O processo ocorre em plenária virtual e tem prazo para conclusão até o dia 17 de setembro. A decisão final depende agora dos votos dos ministros Alexandre de Moraes, Flávio Dino e Cristiano Zanin.
Cármem Lúcia afirmou no voto que Bolsonaro possui advogados formalmente constituídos e que não houve autorização para a apresentação da medida em seu nome. A magistrada explicou que, embora qualquer pessoa possa solicitar um habeas corpus, a iniciativa não pode contrariar a vontade de quem tem a liberdade restringida.
A defesa de Bolsonaro argumenta que o processo contra o ex-presidente apresenta constrangimento ilegal. Segundo os advogados, a Suprema Corte deveria reconhecer a coação ilegal à liberdade cometida contra ele.

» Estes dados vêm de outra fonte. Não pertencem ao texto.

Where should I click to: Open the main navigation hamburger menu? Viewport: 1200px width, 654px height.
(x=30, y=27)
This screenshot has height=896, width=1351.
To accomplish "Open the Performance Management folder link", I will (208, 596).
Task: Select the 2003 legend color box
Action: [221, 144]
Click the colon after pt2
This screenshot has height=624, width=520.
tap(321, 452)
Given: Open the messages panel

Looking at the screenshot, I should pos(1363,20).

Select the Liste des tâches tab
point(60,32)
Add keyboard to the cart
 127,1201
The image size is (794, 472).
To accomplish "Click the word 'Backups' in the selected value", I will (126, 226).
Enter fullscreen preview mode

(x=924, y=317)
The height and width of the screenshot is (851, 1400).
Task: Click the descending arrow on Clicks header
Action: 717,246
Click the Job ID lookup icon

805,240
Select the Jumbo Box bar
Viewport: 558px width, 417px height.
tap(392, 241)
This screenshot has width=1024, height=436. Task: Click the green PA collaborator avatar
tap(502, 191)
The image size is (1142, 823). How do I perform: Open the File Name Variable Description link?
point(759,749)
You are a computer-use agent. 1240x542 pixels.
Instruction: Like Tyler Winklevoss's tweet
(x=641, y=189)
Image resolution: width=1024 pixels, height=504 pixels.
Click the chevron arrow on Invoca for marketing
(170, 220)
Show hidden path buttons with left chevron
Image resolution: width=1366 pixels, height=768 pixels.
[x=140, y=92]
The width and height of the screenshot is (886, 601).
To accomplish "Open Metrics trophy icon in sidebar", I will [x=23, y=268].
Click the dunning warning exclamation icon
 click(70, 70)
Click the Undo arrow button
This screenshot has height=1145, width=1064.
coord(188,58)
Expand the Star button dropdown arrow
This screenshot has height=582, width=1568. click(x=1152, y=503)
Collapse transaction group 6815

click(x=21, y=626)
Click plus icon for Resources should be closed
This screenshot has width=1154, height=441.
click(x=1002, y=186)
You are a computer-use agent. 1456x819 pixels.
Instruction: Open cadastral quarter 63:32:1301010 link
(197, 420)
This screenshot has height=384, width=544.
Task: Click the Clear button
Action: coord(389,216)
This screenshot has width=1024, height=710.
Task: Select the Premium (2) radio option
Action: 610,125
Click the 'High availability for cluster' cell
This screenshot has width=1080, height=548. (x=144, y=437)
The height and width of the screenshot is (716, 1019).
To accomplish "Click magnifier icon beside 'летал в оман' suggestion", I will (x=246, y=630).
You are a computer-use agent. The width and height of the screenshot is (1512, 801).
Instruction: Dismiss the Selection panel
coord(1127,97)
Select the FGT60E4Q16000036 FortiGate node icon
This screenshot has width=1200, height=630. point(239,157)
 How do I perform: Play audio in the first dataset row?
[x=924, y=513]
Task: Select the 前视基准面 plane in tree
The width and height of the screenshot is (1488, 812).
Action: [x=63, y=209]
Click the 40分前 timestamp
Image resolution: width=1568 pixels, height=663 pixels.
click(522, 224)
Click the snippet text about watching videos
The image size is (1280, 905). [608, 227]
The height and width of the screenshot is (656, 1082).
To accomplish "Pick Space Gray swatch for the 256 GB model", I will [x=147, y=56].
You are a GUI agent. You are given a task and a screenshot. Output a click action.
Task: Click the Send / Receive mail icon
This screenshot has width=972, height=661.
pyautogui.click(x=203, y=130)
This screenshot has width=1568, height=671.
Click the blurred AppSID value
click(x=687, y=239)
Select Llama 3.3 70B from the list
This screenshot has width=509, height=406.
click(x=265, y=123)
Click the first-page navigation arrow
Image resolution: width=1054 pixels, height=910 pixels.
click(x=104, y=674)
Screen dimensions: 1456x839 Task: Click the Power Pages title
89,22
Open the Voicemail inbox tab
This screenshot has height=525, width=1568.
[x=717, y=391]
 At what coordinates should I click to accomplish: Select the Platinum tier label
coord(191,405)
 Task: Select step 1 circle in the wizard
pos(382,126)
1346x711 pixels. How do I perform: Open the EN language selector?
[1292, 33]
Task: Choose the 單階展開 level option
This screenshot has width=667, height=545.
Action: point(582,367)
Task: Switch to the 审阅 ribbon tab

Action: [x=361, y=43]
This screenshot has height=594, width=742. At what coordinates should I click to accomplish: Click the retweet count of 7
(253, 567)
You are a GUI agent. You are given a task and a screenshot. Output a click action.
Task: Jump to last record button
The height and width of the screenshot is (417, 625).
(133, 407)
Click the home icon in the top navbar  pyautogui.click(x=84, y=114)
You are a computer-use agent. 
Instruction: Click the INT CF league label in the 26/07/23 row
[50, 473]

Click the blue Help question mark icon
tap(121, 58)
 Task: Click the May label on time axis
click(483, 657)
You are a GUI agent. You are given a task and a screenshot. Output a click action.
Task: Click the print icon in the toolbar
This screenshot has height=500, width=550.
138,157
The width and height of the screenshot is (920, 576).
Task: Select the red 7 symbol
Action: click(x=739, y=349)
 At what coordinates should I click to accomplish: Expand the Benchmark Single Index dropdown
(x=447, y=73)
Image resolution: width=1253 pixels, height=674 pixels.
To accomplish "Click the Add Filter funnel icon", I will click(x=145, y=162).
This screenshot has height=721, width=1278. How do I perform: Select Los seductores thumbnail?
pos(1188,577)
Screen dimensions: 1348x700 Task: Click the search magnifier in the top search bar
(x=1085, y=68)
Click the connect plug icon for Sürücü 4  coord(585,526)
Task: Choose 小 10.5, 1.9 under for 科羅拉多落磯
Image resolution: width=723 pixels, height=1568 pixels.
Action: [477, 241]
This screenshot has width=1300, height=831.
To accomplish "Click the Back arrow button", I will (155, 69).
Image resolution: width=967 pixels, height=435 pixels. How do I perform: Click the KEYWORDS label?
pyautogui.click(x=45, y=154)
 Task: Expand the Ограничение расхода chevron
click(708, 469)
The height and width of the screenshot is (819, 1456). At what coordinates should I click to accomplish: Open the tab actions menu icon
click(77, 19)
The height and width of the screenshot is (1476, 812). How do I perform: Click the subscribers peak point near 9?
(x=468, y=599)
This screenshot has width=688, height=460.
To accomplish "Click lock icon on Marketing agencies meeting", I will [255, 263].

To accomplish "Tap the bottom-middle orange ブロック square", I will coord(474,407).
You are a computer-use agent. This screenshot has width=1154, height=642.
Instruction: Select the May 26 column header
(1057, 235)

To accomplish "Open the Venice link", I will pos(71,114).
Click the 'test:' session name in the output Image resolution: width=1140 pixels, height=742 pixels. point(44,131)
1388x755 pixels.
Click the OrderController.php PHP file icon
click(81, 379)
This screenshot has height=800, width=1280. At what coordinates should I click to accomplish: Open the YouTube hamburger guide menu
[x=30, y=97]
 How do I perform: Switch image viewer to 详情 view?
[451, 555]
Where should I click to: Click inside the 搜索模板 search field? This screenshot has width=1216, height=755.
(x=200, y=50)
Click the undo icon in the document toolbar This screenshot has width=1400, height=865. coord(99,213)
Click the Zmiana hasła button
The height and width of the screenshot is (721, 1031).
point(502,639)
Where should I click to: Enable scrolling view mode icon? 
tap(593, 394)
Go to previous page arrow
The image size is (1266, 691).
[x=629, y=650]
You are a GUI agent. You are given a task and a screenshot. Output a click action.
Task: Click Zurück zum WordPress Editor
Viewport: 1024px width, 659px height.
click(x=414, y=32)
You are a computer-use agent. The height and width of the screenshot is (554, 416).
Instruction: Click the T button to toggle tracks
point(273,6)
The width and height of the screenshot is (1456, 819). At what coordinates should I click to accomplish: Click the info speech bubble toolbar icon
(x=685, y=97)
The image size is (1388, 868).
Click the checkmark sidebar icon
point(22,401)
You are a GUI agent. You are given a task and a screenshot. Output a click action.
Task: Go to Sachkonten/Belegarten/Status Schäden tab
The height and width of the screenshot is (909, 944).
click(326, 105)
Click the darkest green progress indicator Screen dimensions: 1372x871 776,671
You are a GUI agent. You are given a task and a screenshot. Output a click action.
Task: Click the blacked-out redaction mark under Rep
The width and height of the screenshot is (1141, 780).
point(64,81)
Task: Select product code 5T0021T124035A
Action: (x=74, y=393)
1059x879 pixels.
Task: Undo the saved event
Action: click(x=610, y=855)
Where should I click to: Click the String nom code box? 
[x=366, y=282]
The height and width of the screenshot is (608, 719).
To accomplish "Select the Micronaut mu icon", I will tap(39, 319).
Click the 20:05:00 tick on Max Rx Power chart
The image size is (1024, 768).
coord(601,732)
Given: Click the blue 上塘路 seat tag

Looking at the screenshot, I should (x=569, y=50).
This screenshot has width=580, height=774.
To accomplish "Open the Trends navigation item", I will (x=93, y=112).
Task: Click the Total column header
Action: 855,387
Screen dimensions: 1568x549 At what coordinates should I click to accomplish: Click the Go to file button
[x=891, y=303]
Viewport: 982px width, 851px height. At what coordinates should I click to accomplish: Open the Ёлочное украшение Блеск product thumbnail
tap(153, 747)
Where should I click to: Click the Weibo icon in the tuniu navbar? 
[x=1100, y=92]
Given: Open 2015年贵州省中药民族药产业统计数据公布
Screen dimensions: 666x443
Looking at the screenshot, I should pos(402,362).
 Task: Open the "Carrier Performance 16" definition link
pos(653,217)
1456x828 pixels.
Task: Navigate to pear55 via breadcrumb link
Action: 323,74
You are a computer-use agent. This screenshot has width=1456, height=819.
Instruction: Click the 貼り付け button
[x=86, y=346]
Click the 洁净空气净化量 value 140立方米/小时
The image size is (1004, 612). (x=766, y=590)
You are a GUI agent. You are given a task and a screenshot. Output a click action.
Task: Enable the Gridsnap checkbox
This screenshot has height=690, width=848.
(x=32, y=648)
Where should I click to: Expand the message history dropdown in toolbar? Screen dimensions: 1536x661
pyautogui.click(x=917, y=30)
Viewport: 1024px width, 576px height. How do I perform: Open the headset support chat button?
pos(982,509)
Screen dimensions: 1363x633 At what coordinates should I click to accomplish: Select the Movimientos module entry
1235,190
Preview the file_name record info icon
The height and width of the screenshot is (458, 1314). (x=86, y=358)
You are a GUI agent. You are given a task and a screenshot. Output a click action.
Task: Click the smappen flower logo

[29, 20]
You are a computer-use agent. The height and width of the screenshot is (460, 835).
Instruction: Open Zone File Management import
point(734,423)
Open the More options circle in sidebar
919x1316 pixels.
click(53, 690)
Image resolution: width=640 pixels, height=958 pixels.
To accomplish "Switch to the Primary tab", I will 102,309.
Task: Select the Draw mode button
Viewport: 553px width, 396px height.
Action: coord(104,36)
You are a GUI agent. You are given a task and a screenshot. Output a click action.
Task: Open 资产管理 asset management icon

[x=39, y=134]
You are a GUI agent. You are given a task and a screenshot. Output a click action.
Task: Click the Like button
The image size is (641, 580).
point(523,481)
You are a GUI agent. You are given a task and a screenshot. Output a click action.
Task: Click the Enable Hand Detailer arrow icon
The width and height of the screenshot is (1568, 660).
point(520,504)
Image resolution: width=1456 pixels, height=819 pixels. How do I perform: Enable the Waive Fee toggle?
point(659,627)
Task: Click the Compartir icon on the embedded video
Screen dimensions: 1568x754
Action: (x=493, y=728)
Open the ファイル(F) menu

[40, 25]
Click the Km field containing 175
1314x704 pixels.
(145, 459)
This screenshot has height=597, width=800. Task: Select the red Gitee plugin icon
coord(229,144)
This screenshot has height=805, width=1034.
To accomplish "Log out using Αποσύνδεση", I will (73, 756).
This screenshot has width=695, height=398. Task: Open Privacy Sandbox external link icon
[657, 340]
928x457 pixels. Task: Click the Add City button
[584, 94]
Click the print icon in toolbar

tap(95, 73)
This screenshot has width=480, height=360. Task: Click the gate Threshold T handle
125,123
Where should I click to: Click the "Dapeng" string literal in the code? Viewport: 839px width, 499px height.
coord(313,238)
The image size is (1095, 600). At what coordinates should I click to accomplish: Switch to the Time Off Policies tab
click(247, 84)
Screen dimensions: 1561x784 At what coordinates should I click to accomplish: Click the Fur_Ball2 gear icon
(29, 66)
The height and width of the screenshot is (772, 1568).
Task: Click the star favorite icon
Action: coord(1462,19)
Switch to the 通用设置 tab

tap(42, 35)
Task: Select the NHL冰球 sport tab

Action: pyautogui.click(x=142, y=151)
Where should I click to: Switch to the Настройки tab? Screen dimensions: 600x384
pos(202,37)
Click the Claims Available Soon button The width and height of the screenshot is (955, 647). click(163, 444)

Esta é a segunda vez que a relatora rejeita o pedido apresentado por Claudio Lemes. Em 24 de agosto, a ministra negou outro habeas corpus protocolado por ele, afirmando que o instrumento jurídico não substitui a manifestação de vontade do paciente e que não havia lastro probatório para as alegações.
Jair Bolsonaro cumpre pena de 27 anos e três meses de prisão por tentativa de golpe de Estado. Atualmente, ele permanece em regime domiciliar por questões de saúde.